Toplum kesimleri içinde yaygın çalışma yapmanın, yaşanan sorunları toplumsallaştırmanın ve siyasi bir meseleye dönüştürmenin zorlu, yüksek düzeyde çabaya dayalı olduğu bir gerçek. Bu çaba, devlete ve toplumsal sınıflara dair tutarlı bir analizle, stratejik bir yönelim olarak kavranmadığı zaman, çeşitli zamanlarda gelişen tepkilere butik bir yaklaşımla, kolaycı ve kestirme içerik ve biçimlerle müdahale ihtiyacı olarak kendini gösteriyor. Oysa sınıf örgütlenmesini ileri götürecek çabalar içerisinde olmak kendini sarı sendikacılık, sendikalizm, ekonomizm ve politisizmden ayırır. Proleter güç siyaseti inşa etmek, bağımsız mücadeleci bir sendika yaratmak, işçi komite meclisleri oluşturmak, çiftçi mücadelesinin içinde kökleşmek, köy köy direniş örgütlemek ve pek çok şey yaparak, mütevazı bir şekilde çalışarak mümkündür. Proleter bir örgütlenme temelinde, yani taban inisiyatiflerinin hakim olduğu bir çabanın bu güç inşasına yönelmesi mümkündür.

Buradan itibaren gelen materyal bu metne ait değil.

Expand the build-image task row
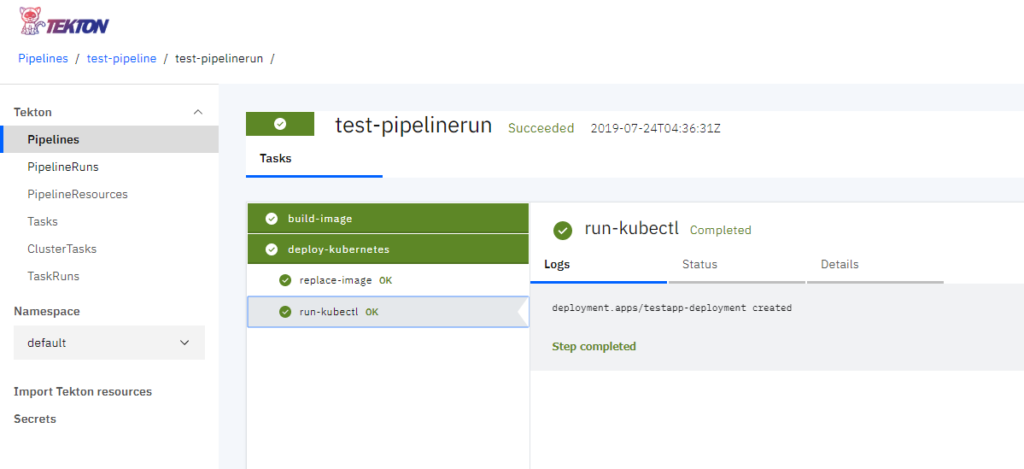 click(x=388, y=218)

İşçilerin, köylülerin, emekçilerin binlerce sorununun bağlanacağı derin bir politik zemin var. Bu derin politik zemini ancak bu kitlelerle birlikte nefes alarak inşa edebiliriz. Emekçiler içinde köklenmek, nefes almak, yaşamak, paylaşmak, dövüşmek, yenilmek, öğrenmek, ezcümle, var olmak… Varoluşu gereği politik olan sınıflar mücadelesinde parçalanmış, dağılmış, örgütsüz proleter gerçekliği bir sınıf olarak örgütlemek için sınıfımızın ihtiyaç duyacağı her türden düşünsel, hukuki, bilimsel aracı sınıfın kullanımına sunmak bizim görevimizdir.

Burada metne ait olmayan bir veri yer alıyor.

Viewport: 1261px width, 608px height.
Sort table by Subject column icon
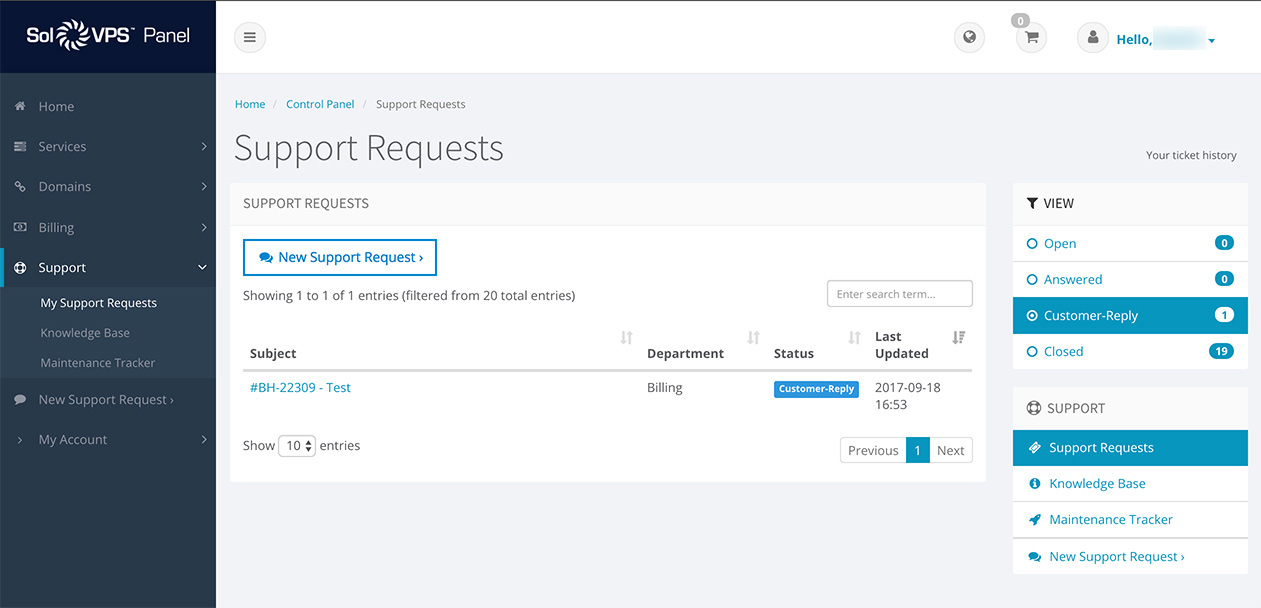626,338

19 Mart’ta başlayan isyan ve 1 Mayıs’ta Taksim iradesiyle cisimleşen sürecin, “genel grev, genel direniş” parolasıyla ufkunu hazırlayan; işçi sınıfının kurtuluşu için emek etmek isteyenlerin tüm niyetlerinin dökülebileceği anlamlı nehir yatağını bu ırmakta bulur. Devrimci olan, köklenmeyi, nefes almayı, yaşamayı ve dövüşmeyi mümkün kılan araçların oluşturulması, bu araçların kendini dev aynasında görmeden, ısrarla, sebatla, coşkuyla, devrimci bir arzuyla çalıştırılması ve çalışmak isteyecek emekçilere yer açılmasıdır.